*Required work:* For the listing that follows, give again exactly the lines from the one with "For every named" to the one with "University Faculties, Divisions", including both.

====== Exercise data

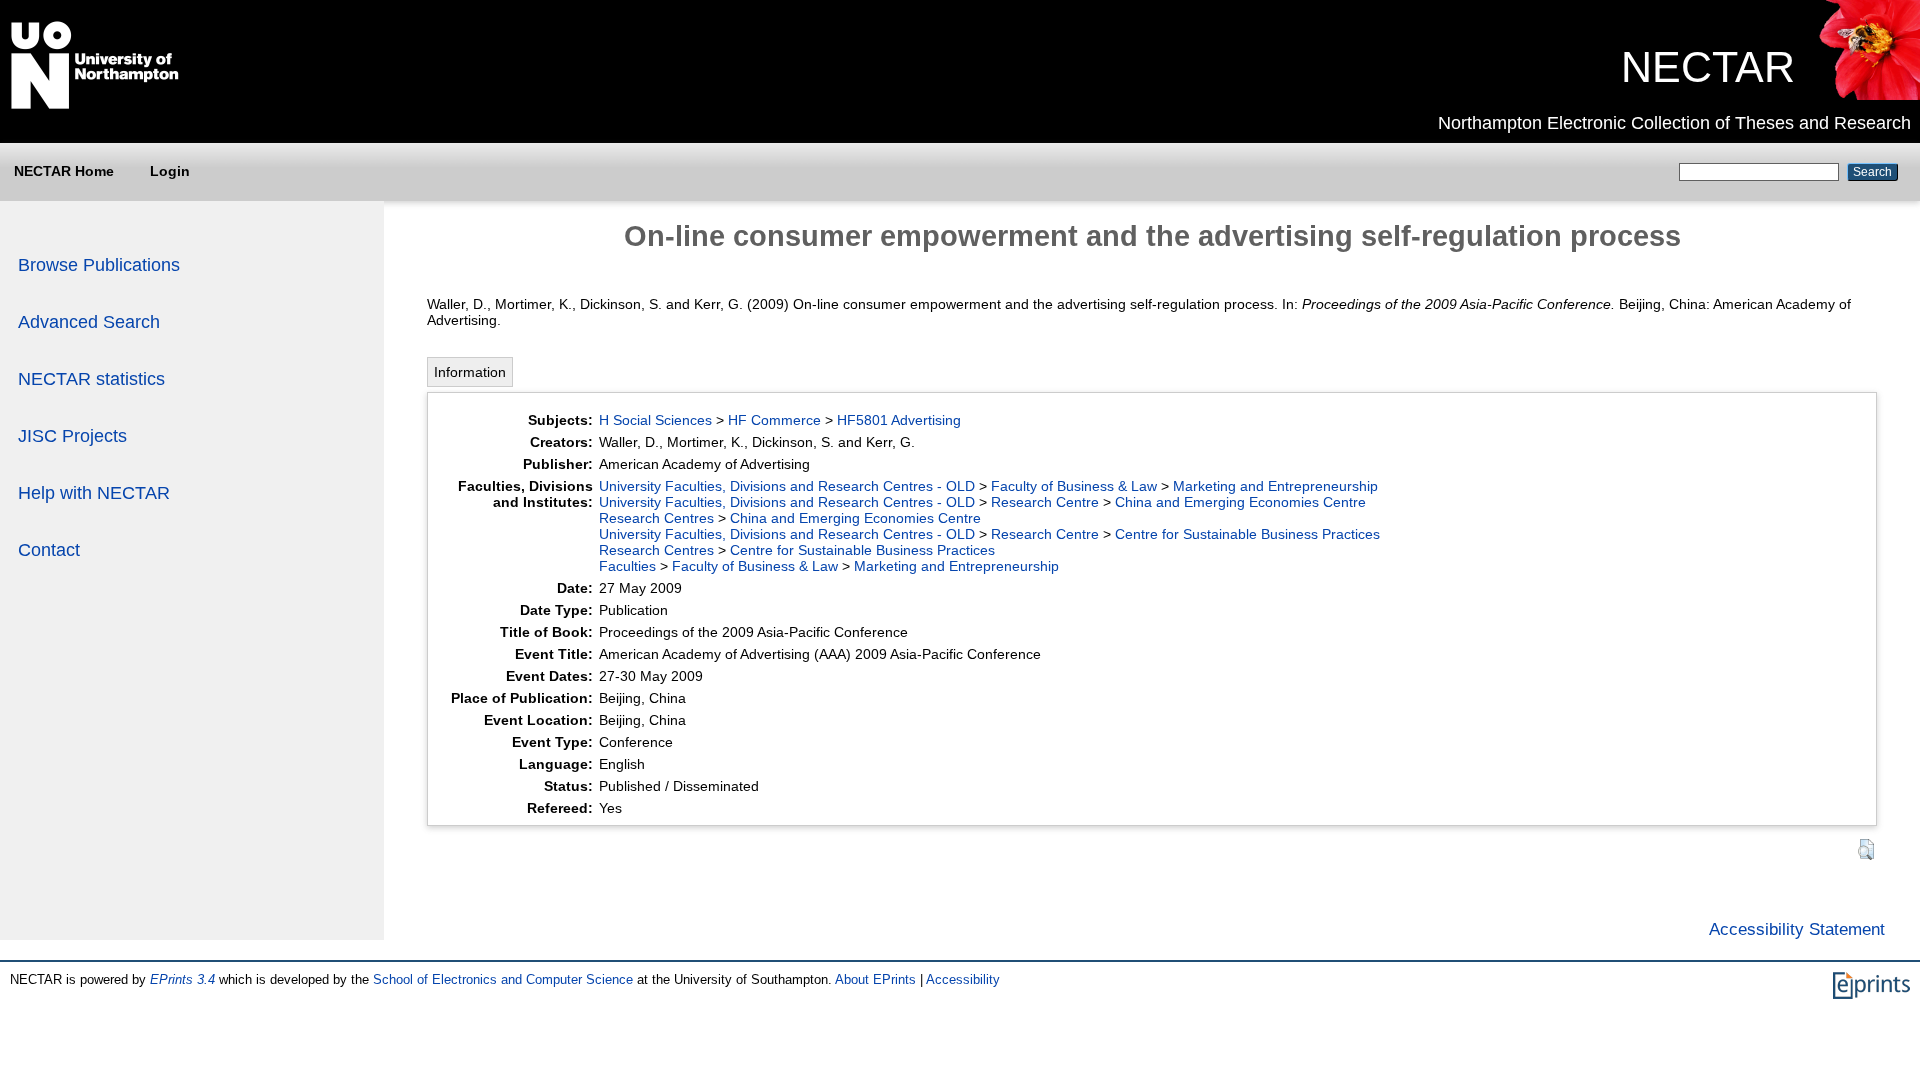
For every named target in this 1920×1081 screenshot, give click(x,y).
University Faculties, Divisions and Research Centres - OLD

============
====== Exercise data

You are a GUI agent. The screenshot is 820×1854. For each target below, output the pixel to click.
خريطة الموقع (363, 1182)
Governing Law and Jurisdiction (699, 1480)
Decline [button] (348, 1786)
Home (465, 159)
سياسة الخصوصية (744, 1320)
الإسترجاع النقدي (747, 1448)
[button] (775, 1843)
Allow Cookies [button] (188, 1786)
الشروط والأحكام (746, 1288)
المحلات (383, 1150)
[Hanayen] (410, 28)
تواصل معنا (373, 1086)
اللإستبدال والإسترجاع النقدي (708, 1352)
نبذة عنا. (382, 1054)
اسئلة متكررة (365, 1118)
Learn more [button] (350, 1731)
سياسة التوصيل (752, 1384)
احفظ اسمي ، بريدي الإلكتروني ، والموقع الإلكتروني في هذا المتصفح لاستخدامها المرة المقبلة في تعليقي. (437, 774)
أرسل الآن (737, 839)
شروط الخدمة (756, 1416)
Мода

============

*Answer box:*
For every named target in this 1920×1081 screenshot, give click(x,y).
University Faculties, Divisions and Research Centres - OLD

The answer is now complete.